Idaho Power has a couple of arguments.  First, wind doesn’t always blow, and turbines don’t always turn.  For utilities, that varying supply can be hard to accommodate.  Sometimes, Stokes says, Idaho Power winds up with way more energy than it needs.

“We end up having to turn around and sell that energy back into the market, because it’s surplus,” Stokes says.  “We end up taking a big loss on that, which ultimately ends up impacting the rates of our customers.”

Stokes and Richardson don’t agree about much, but they both say one key thing.  There’s a rate – set by the Idaho Public Utilities Commission – that dictates how much utilities pay for the independent power they have to accept.  Stokes and Richardson say that rate may, for a time, have been set too high.  In other words, when wind developers looked around to see where they should build projects, they saw a special deal in Idaho.

The utilities want a lot of changes to the way PURPA works in the state.  Those include shorter contracts with independent energy producers, and a different way to calculate rates.

Richardson says the utilities’ proposals would shut wind developers out of the state.  “Instead of turning the spigot on and off to allow new development when it’s needed, they’re basically blowing up the well!” he says.

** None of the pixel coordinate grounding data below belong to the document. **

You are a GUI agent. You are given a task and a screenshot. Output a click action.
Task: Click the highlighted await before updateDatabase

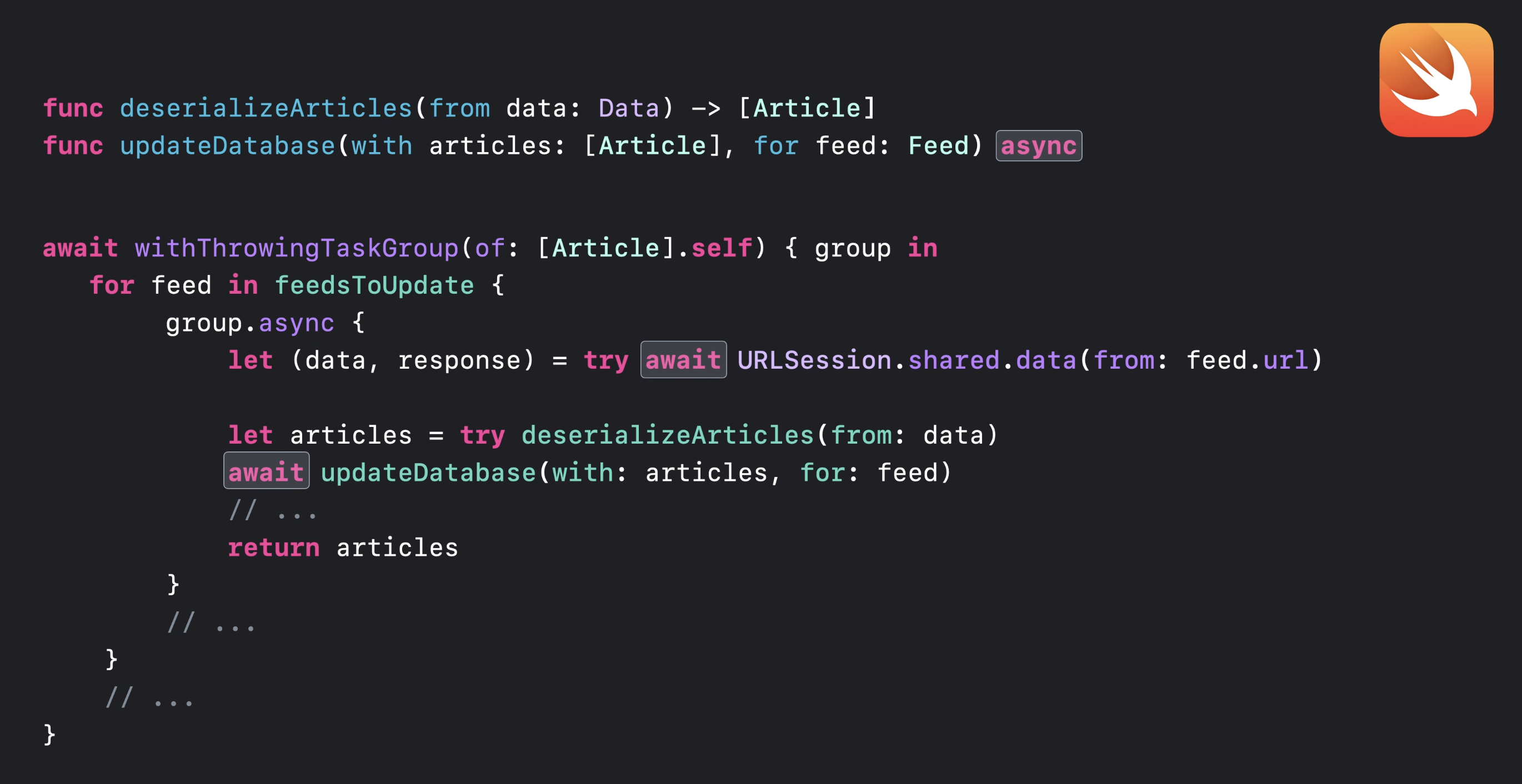pos(266,472)
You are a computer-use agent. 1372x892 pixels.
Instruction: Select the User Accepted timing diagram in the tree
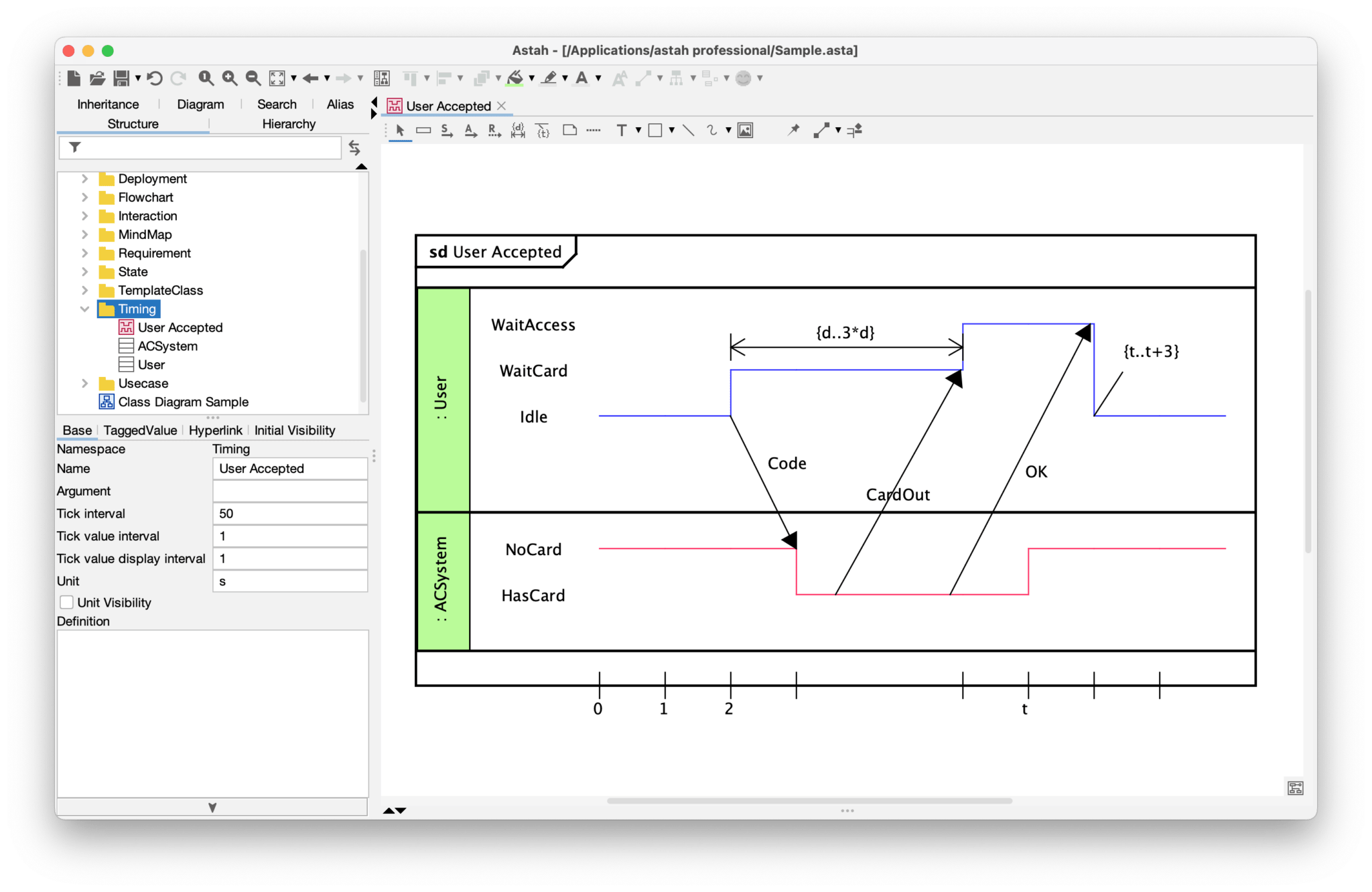coord(180,327)
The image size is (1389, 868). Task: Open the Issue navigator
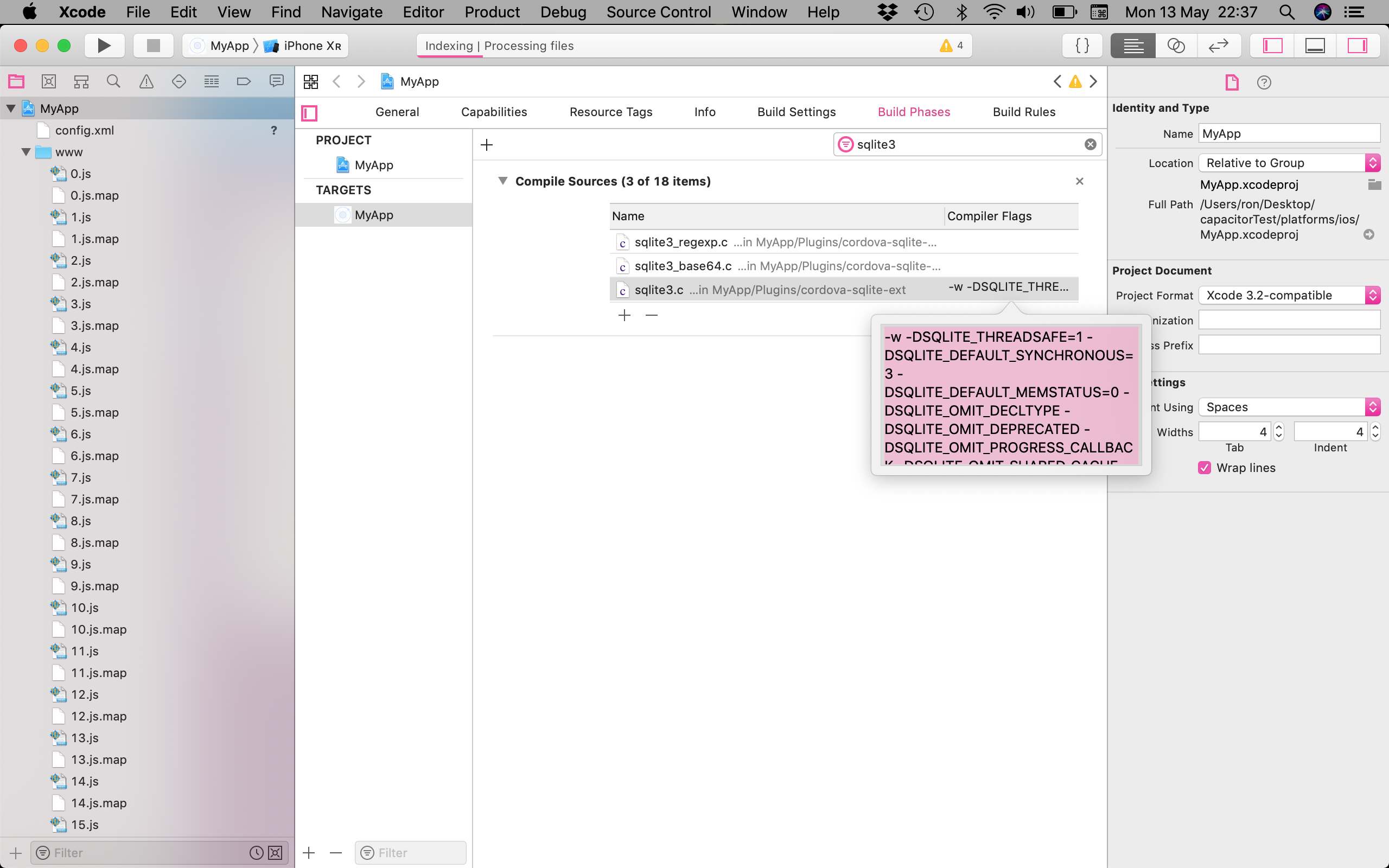click(x=146, y=81)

These arguments are currently before the Public Utilities Commission, which is expected to rule next month.  The Federal Energy Regulatory Commission has already weighed in on one aspect of the case, coming down in favor of the wind industry.

What can we take away from all of this?  Let’s hear from one more person: Ben Otto, of the Idaho Conservation League.  He’s a fan of clean energy, but he says Idaho hasn’t approached it in the right way.

“Business is just reacting naturally to what is placed before them,” he says.  He imitates an old-fashioned ad man. “’Here’s a very lucrative thing, and it’s a limited-time offer!  Get it now, before we’re out!'”  And that’s because Idaho doesn’t have much of an energy plan, Otto says.

The state does have a document called the Idaho Energy Plan, but Otto and other experts say it has little weight.  Otto believes that leaves the state in a binge-and-purge cycle.  “When the incentives are hot, everybody comes in,” he explains.  “When the incentives go down, everybody leaves.”

A federal tax credit for wind power is set to expire in December, making this particular cycle even more dramatic.

Now let’s think back to the start of the story and to Edith Kopp, standing under a turbine on a hillside near American Falls.  Why did Idaho welcome wind farms, and then change its tune?  The answer is complicated.  It’s about state and federal policy, and businesses looking for profit.  And it’s a case study in unintended consequences.